→ **THE PROBLEM**
All of the data, from the first line to the last, should be reproduced without alteration.

[[ RECORDS FOR THE EXERCISE open ]]

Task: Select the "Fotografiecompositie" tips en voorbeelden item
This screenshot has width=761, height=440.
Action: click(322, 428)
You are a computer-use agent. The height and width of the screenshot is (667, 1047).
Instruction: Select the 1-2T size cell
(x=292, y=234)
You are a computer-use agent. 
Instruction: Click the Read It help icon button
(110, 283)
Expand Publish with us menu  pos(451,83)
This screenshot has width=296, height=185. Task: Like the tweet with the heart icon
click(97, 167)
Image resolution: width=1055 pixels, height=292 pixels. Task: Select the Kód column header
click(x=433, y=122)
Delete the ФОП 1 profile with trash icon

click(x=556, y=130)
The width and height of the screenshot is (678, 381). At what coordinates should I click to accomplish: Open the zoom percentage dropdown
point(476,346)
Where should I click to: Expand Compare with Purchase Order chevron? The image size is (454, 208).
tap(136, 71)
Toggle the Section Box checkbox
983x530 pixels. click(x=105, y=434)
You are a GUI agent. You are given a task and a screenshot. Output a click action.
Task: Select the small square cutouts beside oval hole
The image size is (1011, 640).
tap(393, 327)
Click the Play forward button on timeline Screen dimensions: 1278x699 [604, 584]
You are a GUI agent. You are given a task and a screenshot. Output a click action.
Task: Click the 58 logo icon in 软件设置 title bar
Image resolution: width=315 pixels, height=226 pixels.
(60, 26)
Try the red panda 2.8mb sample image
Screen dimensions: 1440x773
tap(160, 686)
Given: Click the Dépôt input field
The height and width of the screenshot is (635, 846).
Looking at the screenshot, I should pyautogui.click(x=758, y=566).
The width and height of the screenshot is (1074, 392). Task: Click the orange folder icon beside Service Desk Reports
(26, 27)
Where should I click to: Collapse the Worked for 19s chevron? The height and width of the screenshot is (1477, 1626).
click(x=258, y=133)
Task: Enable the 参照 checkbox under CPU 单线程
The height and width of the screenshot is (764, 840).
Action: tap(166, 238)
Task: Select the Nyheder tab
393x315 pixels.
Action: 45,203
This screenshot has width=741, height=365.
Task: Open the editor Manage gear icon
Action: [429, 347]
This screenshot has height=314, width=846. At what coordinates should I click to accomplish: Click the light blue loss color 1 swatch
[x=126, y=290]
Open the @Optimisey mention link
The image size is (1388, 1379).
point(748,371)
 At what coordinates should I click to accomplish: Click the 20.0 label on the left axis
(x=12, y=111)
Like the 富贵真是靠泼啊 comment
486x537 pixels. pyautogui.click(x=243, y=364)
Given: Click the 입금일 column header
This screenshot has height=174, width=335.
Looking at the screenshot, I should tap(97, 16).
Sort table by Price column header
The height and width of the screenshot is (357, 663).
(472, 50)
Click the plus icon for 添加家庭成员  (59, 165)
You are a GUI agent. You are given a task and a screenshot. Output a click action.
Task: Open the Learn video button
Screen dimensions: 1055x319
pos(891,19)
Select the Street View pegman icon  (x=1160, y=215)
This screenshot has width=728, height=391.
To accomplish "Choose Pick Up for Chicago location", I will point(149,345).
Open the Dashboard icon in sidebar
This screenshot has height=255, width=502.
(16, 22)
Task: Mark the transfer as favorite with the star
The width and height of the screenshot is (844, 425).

[[ RECORDS FOR THE EXERCISE closed ]]

→ **RESPONSE**
Task: Select the "Fotografiecompositie" tips en voorbeelden item
This screenshot has width=761, height=440.
Action: click(322, 428)
You are a computer-use agent. The height and width of the screenshot is (667, 1047).
Instruction: Select the 1-2T size cell
(x=292, y=234)
You are a computer-use agent. 
Instruction: Click the Read It help icon button
(110, 283)
Expand Publish with us menu  pos(451,83)
This screenshot has width=296, height=185. Task: Like the tweet with the heart icon
click(97, 167)
Image resolution: width=1055 pixels, height=292 pixels. Task: Select the Kód column header
click(x=433, y=122)
Delete the ФОП 1 profile with trash icon

click(x=556, y=130)
The width and height of the screenshot is (678, 381). At what coordinates should I click to accomplish: Open the zoom percentage dropdown
point(476,346)
Where should I click to: Expand Compare with Purchase Order chevron? The image size is (454, 208).
tap(136, 71)
Toggle the Section Box checkbox
983x530 pixels. click(x=105, y=434)
You are a GUI agent. You are given a task and a screenshot. Output a click action.
Task: Select the small square cutouts beside oval hole
The image size is (1011, 640).
tap(393, 327)
Click the Play forward button on timeline Screen dimensions: 1278x699 [604, 584]
You are a GUI agent. You are given a task and a screenshot. Output a click action.
Task: Click the 58 logo icon in 软件设置 title bar
Image resolution: width=315 pixels, height=226 pixels.
(60, 26)
Try the red panda 2.8mb sample image
Screen dimensions: 1440x773
tap(160, 686)
Given: Click the Dépôt input field
The height and width of the screenshot is (635, 846).
Looking at the screenshot, I should pyautogui.click(x=758, y=566).
The width and height of the screenshot is (1074, 392). Task: Click the orange folder icon beside Service Desk Reports
(26, 27)
Where should I click to: Collapse the Worked for 19s chevron? The height and width of the screenshot is (1477, 1626).
click(x=258, y=133)
Task: Enable the 参照 checkbox under CPU 单线程
The height and width of the screenshot is (764, 840).
Action: tap(166, 238)
Task: Select the Nyheder tab
393x315 pixels.
Action: 45,203
This screenshot has width=741, height=365.
Task: Open the editor Manage gear icon
Action: [429, 347]
This screenshot has height=314, width=846. At what coordinates should I click to accomplish: Click the light blue loss color 1 swatch
[x=126, y=290]
Open the @Optimisey mention link
The image size is (1388, 1379).
point(748,371)
 At what coordinates should I click to accomplish: Click the 20.0 label on the left axis
(x=12, y=111)
Like the 富贵真是靠泼啊 comment
486x537 pixels. pyautogui.click(x=243, y=364)
Given: Click the 입금일 column header
This screenshot has height=174, width=335.
Looking at the screenshot, I should tap(97, 16).
Sort table by Price column header
The height and width of the screenshot is (357, 663).
(472, 50)
Click the plus icon for 添加家庭成员  (59, 165)
You are a GUI agent. You are given a task and a screenshot. Output a click action.
Task: Open the Learn video button
Screen dimensions: 1055x319
pos(891,19)
Select the Street View pegman icon  (x=1160, y=215)
This screenshot has width=728, height=391.
To accomplish "Choose Pick Up for Chicago location", I will point(149,345).
Open the Dashboard icon in sidebar
This screenshot has height=255, width=502.
(16, 22)
Task: Mark the transfer as favorite with the star
The width and height of the screenshot is (844, 425).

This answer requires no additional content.